[
https://issues.apache.org/jira/browse/ZOOKEEPER-876?page=com.atlassian.jira.plugin.system.issuetabpanels:comment-tabpanel&focusedCommentId=13051899#comment-13051899
]
Diogo commented on ZOOKEEPER-876:
---------------------------------
You are both right.
@Camille: true, this line should not be commented. The idea was to do exactly
what was done before, and to add the proposal of the leader to the committedLog.
@Flavio: yes, it seems the patch is not taking all cases into account.

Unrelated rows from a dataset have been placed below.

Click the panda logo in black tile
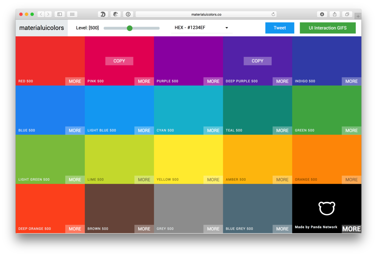This screenshot has height=256, width=377. (327, 208)
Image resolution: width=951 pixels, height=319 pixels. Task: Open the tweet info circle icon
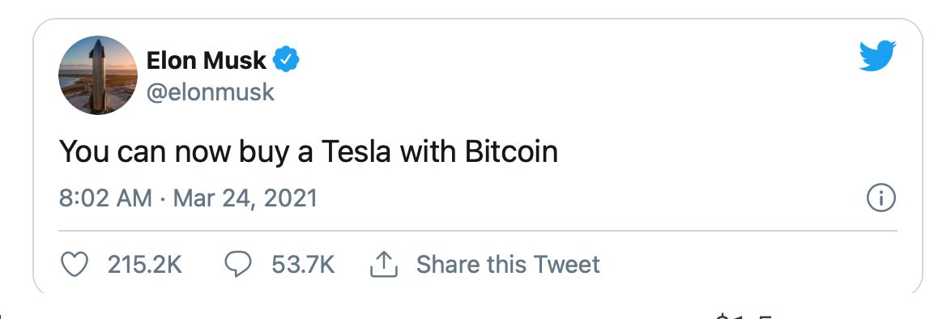pyautogui.click(x=881, y=198)
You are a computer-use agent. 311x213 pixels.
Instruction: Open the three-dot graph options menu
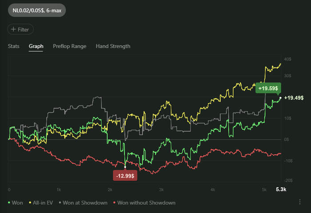[299, 202]
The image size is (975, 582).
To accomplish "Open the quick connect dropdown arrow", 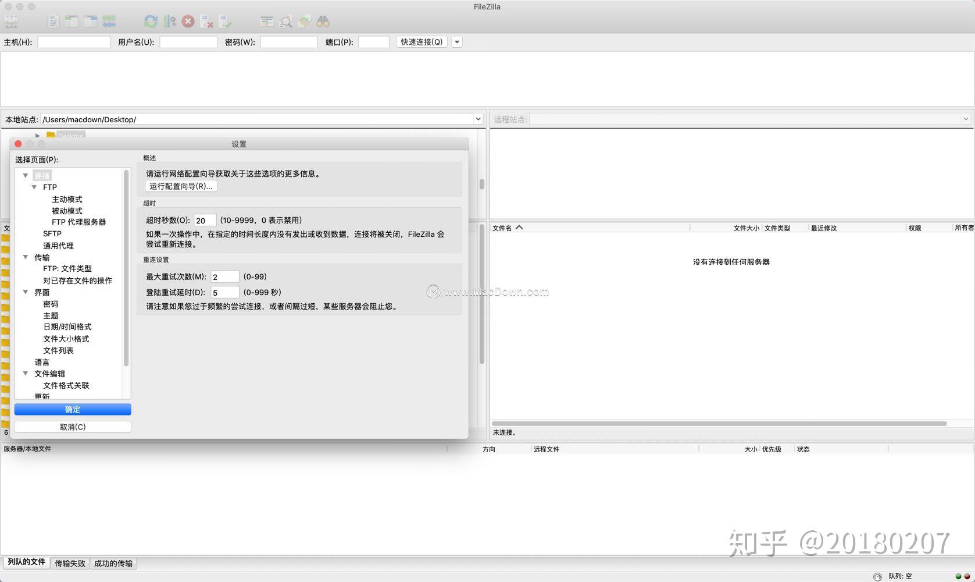I will coord(457,41).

I am uploading a log and a patch with a test case that shows two problems:
(1) 3 processes out of 5 are started (look for string RESTART QUORUM): p3, p4
and p5. Process p3 is just some zxids behind the other processes, so it should
receive a DIFF from leader p5, but instead if receives a SNAP.
(2) After they are synchronized I stop them, and start them again (look for
RESTART QUORUM AGAIN). There was no request processed by the quorum, so p3 and
p4 should receive an empty DIFF from leader p5, but both receive a SNAP.
These problems seem to be caused by a couple of issues in the way the epochs
are compared and because the committedLog (which should contain the committed
proposals) is sometimes incomplete. I will update the patch later on based on
the current trunk and check the issues Flavio mentioned.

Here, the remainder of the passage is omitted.